In this study, we have introduced a query-and-learn active learning approach in exploring SmFe\(_{12-\upalpha -\upbeta }\mathsf {X}_{\upalpha }\mathsf {Y}_{\upbeta }\) structures with \(\mathsf {X}, \mathsf {Y}\) as Mo, Zn, Co, Cu, Ti, Al, Ga, and \(\upalpha +\upbeta <4\). Our proposed method was developed to accelerate the rate of discovery of potentially stable structures and generalize our understanding of the stability mechanism of this family. 3307 SmFe\(_{12-\upalpha -\upbeta }\mathsf {X}_{\upalpha }\mathsf {Y}_{\upbeta }\) structures with formation energy and magnetism calculated using first-principles calculations were used to form the exploration space.

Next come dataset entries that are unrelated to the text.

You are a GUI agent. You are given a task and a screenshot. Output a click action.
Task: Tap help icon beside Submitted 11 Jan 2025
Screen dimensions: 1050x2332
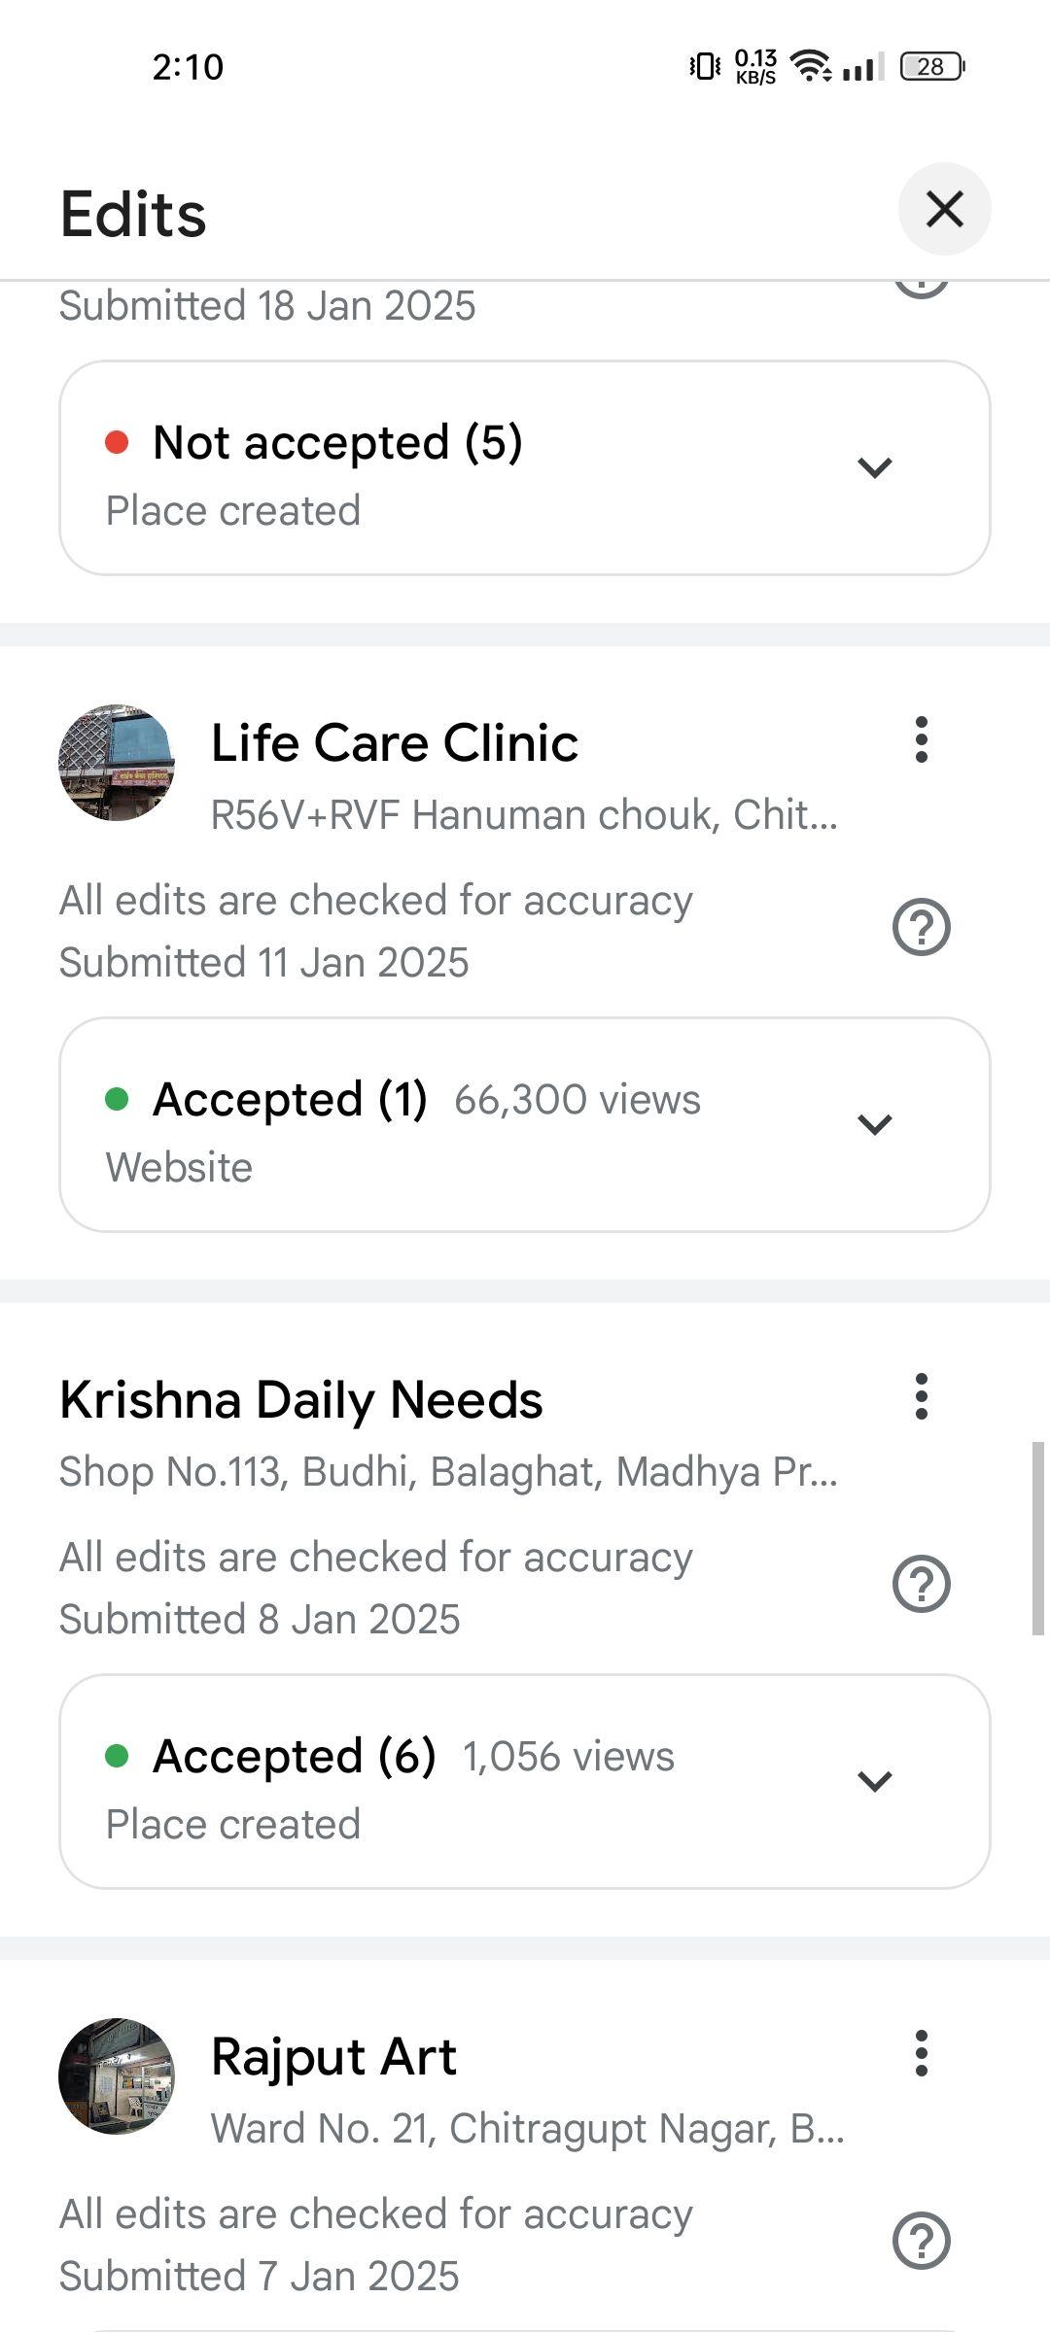pos(921,928)
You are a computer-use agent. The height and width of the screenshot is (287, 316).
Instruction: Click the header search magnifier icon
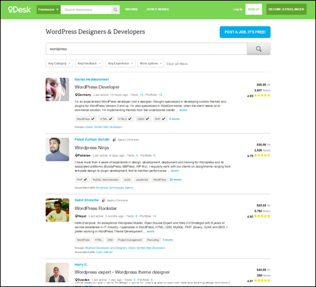[116, 9]
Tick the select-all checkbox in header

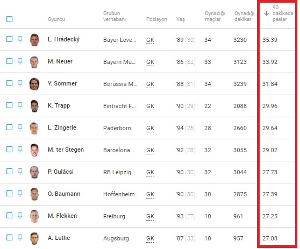click(9, 19)
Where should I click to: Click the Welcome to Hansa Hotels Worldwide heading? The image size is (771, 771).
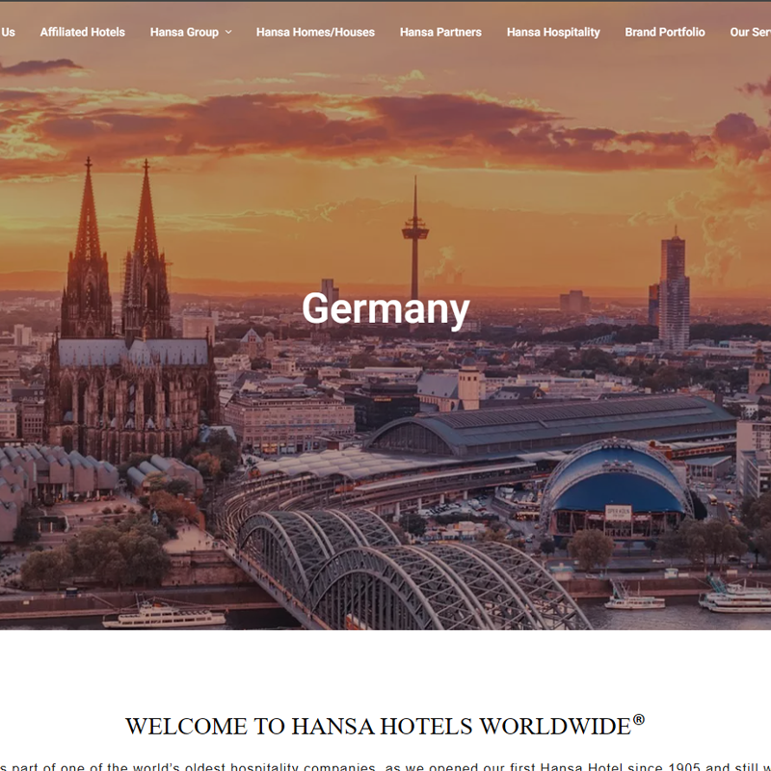click(378, 727)
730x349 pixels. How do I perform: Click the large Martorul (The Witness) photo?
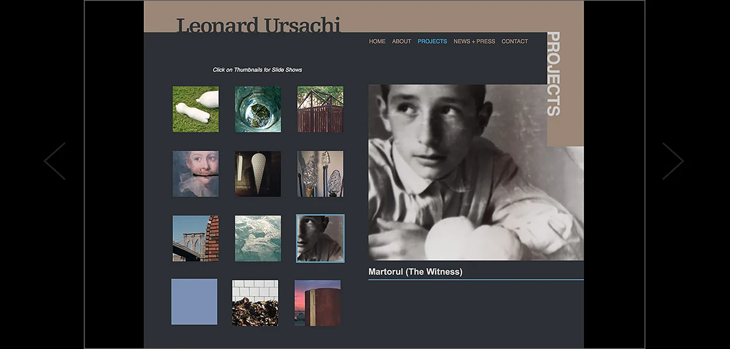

MAE of active learning designs showed the lowest values at \(1.25\times 10^{-2}\) (eV/atom)—3.7\(\%\) of the range calculated from first-principles by utilizing the embedded descriptor originating from the OFM. Moreover, the design reached this irreducible error approximately six times faster than the alternatives compared. In the experiment aiming to find the most potentially stable structures, all active learning designs presented a successful recall rate 2.1–3.7 times faster than the random search strategy. Finally, we interpreted the formation energy landscape learned by embedding representation via smooth correlations between distributions of the local extreme and different coordination number information. We discovered that structures with substitution of non-transition-metal elements of like Al and Ga, associated with Ti, in particular SmFe\(_{9}\)[Al/Ga]\(_{2}\)Ti, had the highest possibility of stabilizing the SmFe\(_{12}\) structure. Moreover, the mean negative formation energy SmFe\(_{12-\upalpha -\upbeta }\)[Al/Ga]\(_{\upalpha }\mathsf {Y}_{\upbeta }\) structures exhibited an increasing trend of neighbor atoms surrounding Al/Ga-substituted sites on average, whereas other families showed opposite trends.